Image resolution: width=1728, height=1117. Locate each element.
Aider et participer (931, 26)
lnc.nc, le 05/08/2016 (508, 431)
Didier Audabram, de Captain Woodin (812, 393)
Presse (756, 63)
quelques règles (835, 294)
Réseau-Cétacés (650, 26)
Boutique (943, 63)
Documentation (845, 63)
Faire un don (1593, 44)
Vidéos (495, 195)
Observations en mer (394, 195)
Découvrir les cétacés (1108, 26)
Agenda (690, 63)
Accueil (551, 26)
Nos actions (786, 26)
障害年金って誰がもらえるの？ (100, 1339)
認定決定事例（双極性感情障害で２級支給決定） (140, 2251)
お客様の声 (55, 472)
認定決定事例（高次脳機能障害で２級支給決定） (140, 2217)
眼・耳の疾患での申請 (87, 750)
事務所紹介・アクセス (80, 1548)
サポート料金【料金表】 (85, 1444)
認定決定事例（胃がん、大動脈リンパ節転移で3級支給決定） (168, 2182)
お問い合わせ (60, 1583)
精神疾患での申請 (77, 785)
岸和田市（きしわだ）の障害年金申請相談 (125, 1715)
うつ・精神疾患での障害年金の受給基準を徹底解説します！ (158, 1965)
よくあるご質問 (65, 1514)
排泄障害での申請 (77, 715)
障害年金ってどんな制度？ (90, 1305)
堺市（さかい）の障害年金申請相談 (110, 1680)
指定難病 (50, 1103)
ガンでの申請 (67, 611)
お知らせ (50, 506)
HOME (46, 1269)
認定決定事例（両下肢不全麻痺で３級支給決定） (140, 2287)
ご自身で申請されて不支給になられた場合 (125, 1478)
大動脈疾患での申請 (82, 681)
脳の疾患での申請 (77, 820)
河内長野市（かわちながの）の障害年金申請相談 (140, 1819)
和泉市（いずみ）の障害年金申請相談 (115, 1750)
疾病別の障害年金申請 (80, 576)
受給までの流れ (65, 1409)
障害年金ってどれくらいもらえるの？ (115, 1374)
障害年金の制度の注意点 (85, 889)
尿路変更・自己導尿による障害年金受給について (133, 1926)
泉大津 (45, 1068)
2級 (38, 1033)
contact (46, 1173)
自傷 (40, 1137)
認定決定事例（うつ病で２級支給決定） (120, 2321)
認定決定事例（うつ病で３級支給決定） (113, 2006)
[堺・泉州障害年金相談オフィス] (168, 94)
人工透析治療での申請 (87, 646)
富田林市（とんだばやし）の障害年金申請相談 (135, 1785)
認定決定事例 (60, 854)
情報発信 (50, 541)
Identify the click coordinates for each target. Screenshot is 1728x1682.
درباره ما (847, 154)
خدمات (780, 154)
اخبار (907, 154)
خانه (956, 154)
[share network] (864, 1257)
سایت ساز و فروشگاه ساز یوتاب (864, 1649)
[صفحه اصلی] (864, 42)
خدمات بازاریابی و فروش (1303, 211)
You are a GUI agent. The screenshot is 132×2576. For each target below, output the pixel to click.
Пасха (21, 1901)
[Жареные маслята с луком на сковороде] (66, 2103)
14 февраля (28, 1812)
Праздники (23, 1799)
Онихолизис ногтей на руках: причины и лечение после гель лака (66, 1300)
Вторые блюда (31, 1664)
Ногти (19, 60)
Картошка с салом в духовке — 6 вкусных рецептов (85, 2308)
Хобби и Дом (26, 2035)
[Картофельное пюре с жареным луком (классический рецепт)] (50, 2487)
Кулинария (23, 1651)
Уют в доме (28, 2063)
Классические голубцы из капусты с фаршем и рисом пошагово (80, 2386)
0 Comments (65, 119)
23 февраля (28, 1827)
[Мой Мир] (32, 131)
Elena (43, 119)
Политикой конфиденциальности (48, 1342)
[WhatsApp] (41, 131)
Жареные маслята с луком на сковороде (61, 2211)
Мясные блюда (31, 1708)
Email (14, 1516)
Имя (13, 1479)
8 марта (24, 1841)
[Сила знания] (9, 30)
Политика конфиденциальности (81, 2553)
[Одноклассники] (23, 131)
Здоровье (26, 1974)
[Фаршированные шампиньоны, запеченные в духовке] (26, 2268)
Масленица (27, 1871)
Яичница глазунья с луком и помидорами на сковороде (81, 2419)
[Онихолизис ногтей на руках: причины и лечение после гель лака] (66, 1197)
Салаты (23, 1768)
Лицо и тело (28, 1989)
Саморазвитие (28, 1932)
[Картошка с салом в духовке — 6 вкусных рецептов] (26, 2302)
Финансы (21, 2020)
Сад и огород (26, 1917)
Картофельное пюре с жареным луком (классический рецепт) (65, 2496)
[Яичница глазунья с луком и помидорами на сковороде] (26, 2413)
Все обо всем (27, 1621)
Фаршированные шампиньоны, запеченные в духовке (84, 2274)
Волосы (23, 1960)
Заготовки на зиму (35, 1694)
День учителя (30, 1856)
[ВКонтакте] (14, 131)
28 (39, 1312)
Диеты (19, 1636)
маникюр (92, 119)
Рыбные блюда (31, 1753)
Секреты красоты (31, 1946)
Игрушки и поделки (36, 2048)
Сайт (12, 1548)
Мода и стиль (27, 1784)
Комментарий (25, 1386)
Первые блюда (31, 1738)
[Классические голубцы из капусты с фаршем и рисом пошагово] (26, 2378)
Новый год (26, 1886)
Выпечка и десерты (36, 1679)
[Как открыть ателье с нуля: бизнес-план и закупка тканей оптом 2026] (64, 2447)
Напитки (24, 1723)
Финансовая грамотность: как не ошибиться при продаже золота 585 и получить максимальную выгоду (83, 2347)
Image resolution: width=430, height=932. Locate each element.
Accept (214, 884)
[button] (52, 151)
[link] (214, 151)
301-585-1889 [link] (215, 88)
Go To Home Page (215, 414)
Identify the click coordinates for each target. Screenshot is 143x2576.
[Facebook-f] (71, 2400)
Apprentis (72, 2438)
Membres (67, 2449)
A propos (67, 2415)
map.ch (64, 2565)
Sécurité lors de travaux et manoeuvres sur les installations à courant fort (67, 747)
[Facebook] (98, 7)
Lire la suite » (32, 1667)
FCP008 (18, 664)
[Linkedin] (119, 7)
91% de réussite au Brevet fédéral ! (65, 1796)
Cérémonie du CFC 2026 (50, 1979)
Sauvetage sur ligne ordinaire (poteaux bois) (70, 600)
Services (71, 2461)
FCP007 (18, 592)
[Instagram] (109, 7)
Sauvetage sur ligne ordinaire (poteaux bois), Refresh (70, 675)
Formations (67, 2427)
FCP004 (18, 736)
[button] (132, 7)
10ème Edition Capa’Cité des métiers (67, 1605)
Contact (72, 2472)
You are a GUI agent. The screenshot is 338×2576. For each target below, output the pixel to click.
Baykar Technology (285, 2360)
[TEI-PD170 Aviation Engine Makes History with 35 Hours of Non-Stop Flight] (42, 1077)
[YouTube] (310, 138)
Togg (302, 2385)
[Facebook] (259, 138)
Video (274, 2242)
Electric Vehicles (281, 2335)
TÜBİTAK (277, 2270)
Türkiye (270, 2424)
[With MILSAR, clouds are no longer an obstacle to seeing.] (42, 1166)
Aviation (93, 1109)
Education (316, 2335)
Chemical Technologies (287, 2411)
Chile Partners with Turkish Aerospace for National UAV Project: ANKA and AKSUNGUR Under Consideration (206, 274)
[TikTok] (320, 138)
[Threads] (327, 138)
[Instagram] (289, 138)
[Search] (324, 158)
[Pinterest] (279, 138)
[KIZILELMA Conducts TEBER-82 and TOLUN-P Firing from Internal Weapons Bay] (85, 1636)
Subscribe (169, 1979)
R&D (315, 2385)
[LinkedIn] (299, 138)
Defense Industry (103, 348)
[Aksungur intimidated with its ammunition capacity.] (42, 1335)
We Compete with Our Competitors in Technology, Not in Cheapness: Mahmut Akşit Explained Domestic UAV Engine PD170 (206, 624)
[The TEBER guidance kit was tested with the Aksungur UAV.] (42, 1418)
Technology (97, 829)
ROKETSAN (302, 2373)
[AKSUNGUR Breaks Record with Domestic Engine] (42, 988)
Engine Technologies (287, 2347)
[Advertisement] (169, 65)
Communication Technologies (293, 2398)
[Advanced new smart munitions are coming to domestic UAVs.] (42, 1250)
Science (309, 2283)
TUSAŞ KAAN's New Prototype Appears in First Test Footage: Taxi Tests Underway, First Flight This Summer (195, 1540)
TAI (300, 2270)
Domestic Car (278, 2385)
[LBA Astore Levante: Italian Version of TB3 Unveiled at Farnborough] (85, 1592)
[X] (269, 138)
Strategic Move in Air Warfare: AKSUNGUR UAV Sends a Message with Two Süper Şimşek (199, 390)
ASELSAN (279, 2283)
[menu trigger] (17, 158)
☆ ☆ ☆ ☆ ☆
Consider the string "вкусных". State how many lines of the data contain it, giving the number alone.

RESULT: 2